Is it worth the 10X increase in price.
Very roughly - using British prices, and ignoring the dearer PS versions - you might view the costs of using the two programs over a number of years as follows:

Photoshop Elements - Initially £100, updating to latest version each year £80.

Over the first 6 years, taking every other update, costs £100+£80+£80 = £260 for 6 years (£43 per year), then £40 per year.

Photoshop proper - £555 then £165 per update (roughly every 2 years).

Cost over 6 years is £555+£165+£165 = £885 for 6 years (say £148 per year), and then £83 per year.

Keen amateur - learn with PSE, upgrade if and when a good offer comes along:

Year 1 - Photoshop Elements £100, upgrade PSE to full PS (in, say, Year 3) £350, Year 5 etc Photoshop update £165.

Cost over 6 years is £100+£350+£165 = £615 for 6 years (say £103 per year) and then £83 per year.

Our own circumstances determine how we look at this - but you might say any of these:

(a) Over the next six years, using full PS would cost 3.5 times as much as Elements

(b) starting with full Photoshop from day 1 requires a one-off investment of £400 to "join the club" - after that each year's use costs 80 pence a week more than Elements.

(c) full Photoshop is an expensive luxury, £150 annually for the next six years, and a huge £625 more than Elements.

(d) over the next 6 years I may well shoot 12,000 pictures (substitute your own estimate by all means!). Processing them will cost an average of 7 pence with full PS, 2p each with Elements, or 5p if I take the 'keen amateur' route.

I guess you pays your money and takes your choice!

Peter
--
Peter - on the green island of Ischia
http://www.pbase.com/isolaverde
 
PS worth the extra money over PSE - I do not know.

For me the key qurestion / problem was to hit too often to the limitations of PSE, and thus today PS CS4 (sticked to PSE till the CS4 was out to "save" one update cost).

Unless you have real and well understood reason to get PS (and lots of money) I'd recommend PSE as with that you can do most you need in photography. Limited 16b handling has been my biggest vexation.

PS My original reason to move to CS4 was the need to update my video SW bundle, and I have to say the integration in the tool Premiere+Encore+PS is really nice (and reasonably nice offer by Adobe to update to CS4 Production Premium package added with LR2). PSE will go to our "family PC" where need photo handling only.
I have been using PSE since version 2. I currently own Version 7 and
have had great success with it. I am still learning new ways to use
the program and with the help of some plug-ins (like a freebie layer
mask) I have been pretty much able to do what I want to do - except
HDR. I am looking at Photomatrix for that.

-- -- --

▶ What you will do:
1. Decide whether each of the following statements agrees with the Photoshop discussion above. Answer yes or no, and quote the words that decide it: (a) Photoshop Elements costs £100 at first. (b) The writer who owns PSE Version 7 has been able to do HDR with it. (c) The writer who moved to CS4 recommends full Photoshop for most photography needs.
2. Rewrite the paragraph of the Photoshop discussion that begins "I have been using PSE since version 2" as a short bulleted list that keeps its main facts.

▶ Data shown:
-- -- --

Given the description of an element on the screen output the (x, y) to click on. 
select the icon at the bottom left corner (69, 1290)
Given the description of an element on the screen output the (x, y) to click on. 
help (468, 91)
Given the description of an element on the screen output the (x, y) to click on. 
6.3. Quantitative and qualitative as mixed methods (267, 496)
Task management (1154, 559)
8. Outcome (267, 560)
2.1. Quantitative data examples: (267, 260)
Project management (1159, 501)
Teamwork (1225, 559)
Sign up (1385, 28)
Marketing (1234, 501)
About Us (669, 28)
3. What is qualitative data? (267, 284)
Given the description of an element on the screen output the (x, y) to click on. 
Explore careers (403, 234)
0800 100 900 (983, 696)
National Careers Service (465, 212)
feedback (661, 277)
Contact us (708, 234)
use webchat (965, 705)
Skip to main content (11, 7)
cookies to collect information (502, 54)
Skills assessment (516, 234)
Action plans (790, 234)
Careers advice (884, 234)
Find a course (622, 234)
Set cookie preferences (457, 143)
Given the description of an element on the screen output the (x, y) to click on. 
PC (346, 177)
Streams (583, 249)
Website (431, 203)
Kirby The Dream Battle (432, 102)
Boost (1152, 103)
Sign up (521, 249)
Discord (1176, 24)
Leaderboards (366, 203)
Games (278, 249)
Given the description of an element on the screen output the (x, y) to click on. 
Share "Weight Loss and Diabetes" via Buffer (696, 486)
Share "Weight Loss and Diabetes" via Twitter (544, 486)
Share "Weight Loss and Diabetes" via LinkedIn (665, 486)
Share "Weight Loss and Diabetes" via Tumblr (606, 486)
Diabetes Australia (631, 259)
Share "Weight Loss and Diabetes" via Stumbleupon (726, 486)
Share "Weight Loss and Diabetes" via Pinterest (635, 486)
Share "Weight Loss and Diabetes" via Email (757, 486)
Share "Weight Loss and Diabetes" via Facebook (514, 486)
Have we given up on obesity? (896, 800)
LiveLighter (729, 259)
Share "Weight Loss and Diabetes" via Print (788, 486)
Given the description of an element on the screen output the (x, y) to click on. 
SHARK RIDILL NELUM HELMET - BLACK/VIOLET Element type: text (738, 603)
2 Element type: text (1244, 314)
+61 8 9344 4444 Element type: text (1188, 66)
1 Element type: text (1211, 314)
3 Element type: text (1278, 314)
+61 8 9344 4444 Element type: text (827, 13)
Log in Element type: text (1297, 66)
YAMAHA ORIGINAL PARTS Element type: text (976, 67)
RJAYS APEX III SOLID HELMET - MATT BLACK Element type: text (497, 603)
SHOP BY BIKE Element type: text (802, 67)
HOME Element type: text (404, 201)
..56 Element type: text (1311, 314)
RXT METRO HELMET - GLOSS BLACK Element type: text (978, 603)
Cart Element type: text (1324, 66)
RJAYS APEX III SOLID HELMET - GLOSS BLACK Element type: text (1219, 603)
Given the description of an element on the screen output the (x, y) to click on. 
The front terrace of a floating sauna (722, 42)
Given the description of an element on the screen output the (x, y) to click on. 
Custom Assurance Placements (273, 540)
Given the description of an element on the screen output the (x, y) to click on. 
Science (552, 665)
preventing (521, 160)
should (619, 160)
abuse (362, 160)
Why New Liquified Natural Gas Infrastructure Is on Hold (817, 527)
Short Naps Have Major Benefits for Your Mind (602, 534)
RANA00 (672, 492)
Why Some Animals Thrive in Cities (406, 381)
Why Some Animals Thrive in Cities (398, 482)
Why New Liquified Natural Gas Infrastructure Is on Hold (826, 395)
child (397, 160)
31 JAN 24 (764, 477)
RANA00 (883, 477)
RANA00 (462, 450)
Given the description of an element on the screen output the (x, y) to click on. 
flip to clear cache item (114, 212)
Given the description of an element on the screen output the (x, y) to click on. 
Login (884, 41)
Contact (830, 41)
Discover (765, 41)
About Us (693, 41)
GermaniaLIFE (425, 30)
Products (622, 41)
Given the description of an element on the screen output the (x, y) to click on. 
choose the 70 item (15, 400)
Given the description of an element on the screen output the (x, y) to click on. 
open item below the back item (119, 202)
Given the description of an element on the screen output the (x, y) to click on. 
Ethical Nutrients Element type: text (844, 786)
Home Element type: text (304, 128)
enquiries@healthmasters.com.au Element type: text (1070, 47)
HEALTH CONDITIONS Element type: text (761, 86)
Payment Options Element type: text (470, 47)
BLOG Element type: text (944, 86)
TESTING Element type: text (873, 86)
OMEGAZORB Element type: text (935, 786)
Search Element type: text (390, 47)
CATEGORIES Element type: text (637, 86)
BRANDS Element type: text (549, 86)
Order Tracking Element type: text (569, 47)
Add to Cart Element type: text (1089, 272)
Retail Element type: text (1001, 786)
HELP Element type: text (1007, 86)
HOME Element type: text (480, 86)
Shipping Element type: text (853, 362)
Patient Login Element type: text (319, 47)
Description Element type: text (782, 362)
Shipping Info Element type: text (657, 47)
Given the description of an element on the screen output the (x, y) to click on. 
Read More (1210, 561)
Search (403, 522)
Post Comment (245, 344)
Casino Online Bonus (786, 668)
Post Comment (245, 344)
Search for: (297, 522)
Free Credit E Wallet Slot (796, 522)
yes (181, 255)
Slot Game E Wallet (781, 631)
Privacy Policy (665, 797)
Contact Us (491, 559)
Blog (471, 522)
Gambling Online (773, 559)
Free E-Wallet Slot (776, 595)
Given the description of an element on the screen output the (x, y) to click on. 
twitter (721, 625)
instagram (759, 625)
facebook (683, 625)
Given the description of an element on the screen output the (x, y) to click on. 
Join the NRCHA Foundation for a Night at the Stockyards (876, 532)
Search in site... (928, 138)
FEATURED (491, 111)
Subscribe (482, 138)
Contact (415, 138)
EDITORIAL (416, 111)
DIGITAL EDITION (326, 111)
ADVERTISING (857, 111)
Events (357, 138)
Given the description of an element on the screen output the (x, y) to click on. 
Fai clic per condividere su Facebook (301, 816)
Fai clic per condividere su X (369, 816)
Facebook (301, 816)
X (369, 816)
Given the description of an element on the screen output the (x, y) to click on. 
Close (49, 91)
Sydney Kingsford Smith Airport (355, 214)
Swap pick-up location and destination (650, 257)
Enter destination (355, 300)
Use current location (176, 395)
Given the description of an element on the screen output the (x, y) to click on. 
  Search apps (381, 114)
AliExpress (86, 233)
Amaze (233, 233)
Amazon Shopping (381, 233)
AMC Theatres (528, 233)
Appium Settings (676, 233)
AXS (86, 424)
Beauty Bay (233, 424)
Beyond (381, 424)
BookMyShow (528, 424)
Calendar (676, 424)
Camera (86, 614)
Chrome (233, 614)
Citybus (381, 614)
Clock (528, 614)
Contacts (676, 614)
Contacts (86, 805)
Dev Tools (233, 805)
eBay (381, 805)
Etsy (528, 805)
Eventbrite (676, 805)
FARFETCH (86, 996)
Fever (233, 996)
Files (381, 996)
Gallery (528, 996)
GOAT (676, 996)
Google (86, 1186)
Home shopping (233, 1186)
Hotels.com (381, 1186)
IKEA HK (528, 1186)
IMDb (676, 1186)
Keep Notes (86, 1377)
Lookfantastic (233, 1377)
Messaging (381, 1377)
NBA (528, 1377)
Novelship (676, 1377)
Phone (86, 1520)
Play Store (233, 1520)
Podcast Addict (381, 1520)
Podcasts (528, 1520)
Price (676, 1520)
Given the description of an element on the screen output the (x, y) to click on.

-- -- --

▶ Answers provided:
1.
(a) Yes: "Photoshop Elements - Initially £100"
(b) No: "I have been pretty much able to do what I want to do - except HDR."
(c) No: "I'd recommend PSE as with that you can do most you need in photography."

2.
- Has used PSE since version 2 and now owns Version 7, with great success.
- Is still learning new ways to use the program.
- With plug-ins such as a free layer mask, can do nearly everything wanted except HDR.
- Is looking at Photomatrix for HDR.